Diría el no entendido observador que es a la orquesta a quien su mano, sumisa, obedece, y que es vacua esa elevación casi mística del rostro hacia el cielo reducido del complejo techo de la sala. Junto a él, un poco adelantado, el nuevo genio de melena rizada, la edad de un joven dios, replicando a la orquesta con potencia asombrosa y noble acento, las manos en las teclas, dedos largos —como todo pianista, me dirán, aunque no es un pianista como todos—; mira pocas veces al maestro y éste sólo vuelve la cabeza y satisfecho asiente a ese compás, cual si a su nieto estuviera dirigiendo.
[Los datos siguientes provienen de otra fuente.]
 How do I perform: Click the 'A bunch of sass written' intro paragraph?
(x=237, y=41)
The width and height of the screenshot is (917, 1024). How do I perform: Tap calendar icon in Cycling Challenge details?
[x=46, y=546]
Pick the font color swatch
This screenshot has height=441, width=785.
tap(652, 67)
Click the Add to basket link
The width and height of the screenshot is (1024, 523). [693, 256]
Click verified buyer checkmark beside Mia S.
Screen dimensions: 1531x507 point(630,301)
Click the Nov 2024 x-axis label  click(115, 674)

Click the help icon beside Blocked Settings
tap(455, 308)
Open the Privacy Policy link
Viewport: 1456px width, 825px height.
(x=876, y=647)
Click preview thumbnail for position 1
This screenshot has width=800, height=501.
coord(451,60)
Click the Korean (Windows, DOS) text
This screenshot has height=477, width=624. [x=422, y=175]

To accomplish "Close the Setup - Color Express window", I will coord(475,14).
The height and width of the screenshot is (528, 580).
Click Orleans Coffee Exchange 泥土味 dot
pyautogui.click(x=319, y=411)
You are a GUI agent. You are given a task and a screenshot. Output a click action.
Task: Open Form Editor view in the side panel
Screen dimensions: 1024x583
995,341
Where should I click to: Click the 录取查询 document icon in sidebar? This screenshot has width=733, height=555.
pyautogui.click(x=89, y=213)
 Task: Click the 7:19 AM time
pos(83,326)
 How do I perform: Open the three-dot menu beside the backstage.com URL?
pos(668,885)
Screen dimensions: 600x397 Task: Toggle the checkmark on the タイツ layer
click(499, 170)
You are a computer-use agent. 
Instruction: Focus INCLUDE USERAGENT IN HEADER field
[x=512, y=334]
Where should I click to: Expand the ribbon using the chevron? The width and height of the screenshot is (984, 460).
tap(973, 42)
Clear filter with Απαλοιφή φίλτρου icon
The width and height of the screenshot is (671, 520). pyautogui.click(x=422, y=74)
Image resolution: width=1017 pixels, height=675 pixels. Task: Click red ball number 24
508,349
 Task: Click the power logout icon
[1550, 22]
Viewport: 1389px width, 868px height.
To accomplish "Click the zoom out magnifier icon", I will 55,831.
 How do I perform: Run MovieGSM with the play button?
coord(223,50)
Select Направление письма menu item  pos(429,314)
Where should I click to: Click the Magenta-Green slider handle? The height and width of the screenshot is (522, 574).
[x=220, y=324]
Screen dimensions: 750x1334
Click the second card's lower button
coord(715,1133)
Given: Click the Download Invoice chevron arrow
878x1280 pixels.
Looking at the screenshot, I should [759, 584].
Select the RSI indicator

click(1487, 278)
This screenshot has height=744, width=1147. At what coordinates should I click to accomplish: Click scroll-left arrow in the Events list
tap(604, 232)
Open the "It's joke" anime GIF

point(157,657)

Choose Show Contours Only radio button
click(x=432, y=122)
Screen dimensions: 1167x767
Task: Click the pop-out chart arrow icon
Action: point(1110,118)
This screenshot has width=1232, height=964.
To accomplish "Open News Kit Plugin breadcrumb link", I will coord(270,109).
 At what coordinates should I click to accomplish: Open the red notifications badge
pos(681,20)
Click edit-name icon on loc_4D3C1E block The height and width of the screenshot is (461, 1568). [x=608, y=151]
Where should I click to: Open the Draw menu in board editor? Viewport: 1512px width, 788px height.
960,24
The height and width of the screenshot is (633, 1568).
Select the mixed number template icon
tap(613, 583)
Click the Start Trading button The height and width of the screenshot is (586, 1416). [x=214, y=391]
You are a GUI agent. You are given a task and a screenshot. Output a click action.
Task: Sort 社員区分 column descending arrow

Von Karajan y Kissin, Tchaikovsky en el piano y en el alma del joven y del viejo, jovencísimo y sobrio, eficaz y apasionado, tremendo y elegante.

Calla ahora la orquesta y el maestro de nuevo vuelve ligeramente la cabeza, de nuevo sin mirarle, tranquilo y esperando, de nuevo la sonrisa, eleva las manos y la orquesta al completo replica. Final del movimiento.

Comienza ahora la flauta, dulce, sola, el segundo, lento, pensante. Los violines de nuevo y el piano, clarinetes, la trompa, violonchelos. Y el piano detrás, lento, seguro, juguetón, los pizzicatos. La orquesta y el muchacho, suave, atento. El maestro y el muchacho ante él y tras él, como la vida. Pausa leve, sonrisa y recomienzo. Poderoso el tercero, sin un respiro apenas, ligereza vibrante y convencida, ya casi hasta el final tutti continuo.

Y el muchacho veloz, sobre las teclas las manos, los ojos hacia el viejo, arrebatado, que ahora sí, le mira abiertamente, complacido, mientras lleva a la orquesta hasta el finale del Allegro con fuoco.